Tanto tuonò che piovve. Se n’è parlato per lungo tempo, ogni “esperto” ha fatto le previsioni più disparate fino a quando, per merito del Mimit, il Consiglio dei ministri, lo scorso 2 marzo, ha emanato il D.L. nr. 19 al cui articolo 38 si dettano le regole del Piano Transizione 5.0. Purtroppo, per assicurarne un’attività corretta e completa, bisognerà aspettare almeno fino al 1° aprile, data entro la quale verranno emanati i Decreti attuativi sperando poi che, in sede di conversione in legge, il Parlamento non inserisca emendamenti tali da stravolgere l’impianto del D.L.



Se non si può che accogliere positivamente l’emanazione del provvedimento, dobbiamo prendere atto che l’attuazione non appare molto semplice per le PMI. In prima istanza non si tratta di un incentivo totalmente automatico, ma presuppone una certificazione ex ante per attestare quali siano le caratteristiche del progetto, i costi e cosa si vuole ottenere in particolare in materia di sostenibilità ambientale. Non sarà più sufficiente acquisire beni riconducibili a 4.0, ma si dovrà ancora dimostrare, con una certificazione ex post, che l’inserimento dei nuovi beni ha portato a una compressione dei costi energetici. Giustamente alle PMI viene riconosciuto un risarcimento per i costi sostenuti per ottemperare all’obbligo delle certificazioni.



Una parte fondamentale del piano è collegata alla formazione del personale, in particolare quella operante all’interno delle aziende. Però la formazione non avrà un’agevolazione a sé stante, ma potranno dedursi i costi di formazione del personale formato ai fini di accesso a competenze connesse alle tecnologie rilevanti per la transizione digitale ed energetica dei processi produttivi fino a un’aliquota massima del 10% degli investimenti effettuati.

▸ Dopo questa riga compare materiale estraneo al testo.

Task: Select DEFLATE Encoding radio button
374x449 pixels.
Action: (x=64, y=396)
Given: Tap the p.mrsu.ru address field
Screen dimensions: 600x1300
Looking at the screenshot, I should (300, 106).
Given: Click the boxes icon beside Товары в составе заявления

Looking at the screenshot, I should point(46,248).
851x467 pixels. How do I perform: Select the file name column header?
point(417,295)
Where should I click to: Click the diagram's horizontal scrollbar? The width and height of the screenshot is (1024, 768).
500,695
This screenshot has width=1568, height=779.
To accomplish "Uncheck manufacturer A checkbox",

Pertanto, la formazione è incentivabile solo se sono stati effettuati investimenti.

La parte più “critica” è relativa ai tempi in cui l’investimento dovrà avvenire. La normativa, infatti, agevola quelli effettuati, in area 5.0, nel 2024 e 2025. È stato precisato che rientrano gli investimenti effettuati a partire dal 1° gennaio 2024. Il problema principale da chiarire nei prossimi decreti è se, per usufruire dell’incentivo, a fine 2025 il bene debba già essere in funzione e interconnesso.



Se così fosse, visto che i beni strumentali hanno tempi di attraversamento di fabbrica abbastanza lunghi, anche se le risorse disponibili fossero corrette per coprire tutte le “presentazioni”, gli ordini effettuati negli ultimi mesi del 2025 non potrebbero essere facilmente evasi con ciò sacrificando molte aziende interessate a investimenti necessari al loro sviluppo tecnologico in senso digitale.

Sono tutte considerazioni che, siamo certi, il Ministero verrà sollecitato a considerare e, nei limiti di quanto imposto dal Pnrr, risolvere.

Si tratta di un provvedimento importante e sicuramente atto a “spingere”, a pieno titolo, le nostre aziende verso una trasformazione industriale che rispetti ancor più le problematiche ambientali senza dover subire aggravi in campo economico che rischierebbero di sollevare problematiche sociali.

È un modo intelligente anche per rispondere ai dettami della sostenibilità in tutte le sue sfaccettature.